High Road Strategy Center
- Founder: Joel Rogers
- Established: 1991
- Mission: Advance progressive public policy solutions
- Formerly called: Center on Wisconsin Strategy (COWS)
- Location: University of Wisconsin–Madison, Madison, Wisconsin, United States
- Website: highroad.wisc.edu

= High Road Strategy Center =

Progressive Policy institute

The High Road Strategy Center, formerly the Center on Wisconsin Strategy (COWS), is a progressive policy institute housed on the campus of the University of Wisconsin–Madison. It was founded in 1991 by UW Professor Joel Rogers. The organization says that its core values are democracy, sustainability and equality.

==Activities==
The earliest efforts of COWS were directed at workforce development in Wisconsin and rust-belt states that were losing manufacturing jobs. Since 1996, the center has published a biennial report, The State of Working Wisconsin, that quantifies and analyzes trends in that state's workforce. COWS supports raising the minimum wage. The organization has worked with the Service Employees International Union, Wisconsin Jobs Now and the Economic Policy Institute on efforts to raise the minimum wage.

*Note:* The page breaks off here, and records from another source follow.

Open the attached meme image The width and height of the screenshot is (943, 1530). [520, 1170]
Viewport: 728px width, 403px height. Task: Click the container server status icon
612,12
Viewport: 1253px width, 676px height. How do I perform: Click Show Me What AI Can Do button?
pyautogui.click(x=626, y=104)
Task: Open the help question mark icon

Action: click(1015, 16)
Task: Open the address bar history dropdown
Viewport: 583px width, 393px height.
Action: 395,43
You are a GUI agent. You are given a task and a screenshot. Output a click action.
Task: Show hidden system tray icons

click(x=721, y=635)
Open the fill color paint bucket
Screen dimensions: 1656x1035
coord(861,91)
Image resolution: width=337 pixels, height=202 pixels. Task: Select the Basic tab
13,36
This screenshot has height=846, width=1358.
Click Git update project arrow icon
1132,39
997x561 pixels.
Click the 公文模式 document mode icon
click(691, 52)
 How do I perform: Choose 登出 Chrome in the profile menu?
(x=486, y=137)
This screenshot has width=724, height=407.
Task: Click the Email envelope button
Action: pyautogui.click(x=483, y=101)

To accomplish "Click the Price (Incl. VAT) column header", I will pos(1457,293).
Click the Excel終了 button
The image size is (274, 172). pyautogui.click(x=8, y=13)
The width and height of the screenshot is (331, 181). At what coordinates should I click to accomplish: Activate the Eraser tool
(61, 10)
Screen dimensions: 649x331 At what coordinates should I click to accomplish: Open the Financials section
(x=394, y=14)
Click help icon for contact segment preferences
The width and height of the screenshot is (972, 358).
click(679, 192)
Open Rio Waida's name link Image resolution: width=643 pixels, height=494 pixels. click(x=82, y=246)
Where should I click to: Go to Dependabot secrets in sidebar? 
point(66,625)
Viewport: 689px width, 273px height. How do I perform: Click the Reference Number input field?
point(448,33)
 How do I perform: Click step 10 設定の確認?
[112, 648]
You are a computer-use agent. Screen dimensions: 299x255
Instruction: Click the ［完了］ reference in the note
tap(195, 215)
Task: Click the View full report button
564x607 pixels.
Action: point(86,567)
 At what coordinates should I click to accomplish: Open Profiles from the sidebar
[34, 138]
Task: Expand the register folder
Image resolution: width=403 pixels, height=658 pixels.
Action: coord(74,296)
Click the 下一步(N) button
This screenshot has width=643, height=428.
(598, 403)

The focus of COWS has expanded to include a number of separate projects aimed at government leaders across the nation who can affect policy in their regions. With Madison Mayor Dave Cieslewicz, COWS co-founded the Mayors Innovation Project. It later added the Center for State Innovation. Both projects are aimed at helping elected officials pursue progressive policies.

COWS also helped launch organizations like the Apollo Alliance and the Economic Analysis Research Network (EARN). In 2012 it started the American Legislative and Issue Campaign (ALICE) to write and promote model legislation from a progressive perspective. ALICE was intended to serve as a progressive counterpoint to the American Legislative Exchange Council (ALEC).

==Funding==
COWS is mainly supported by government grants and foundations. It has received funding from the Alfred P. Sloan Foundation, the Annie E. Casey Foundation, the Carnegie Corporation of New York, the Carolyn Foundation, the Ford Foundation, the Garfield Foundation, Living Cities, the Joyce Foundation, the Nathan Cummings Foundation, the Open Society Institute, the Rockefeller Foundation, the Surdna Foundation, the Wallace Global Fund and the Wisconsin Department of Workforce Development. It receives formal support from the university in the form of tax status and from non-university government grants.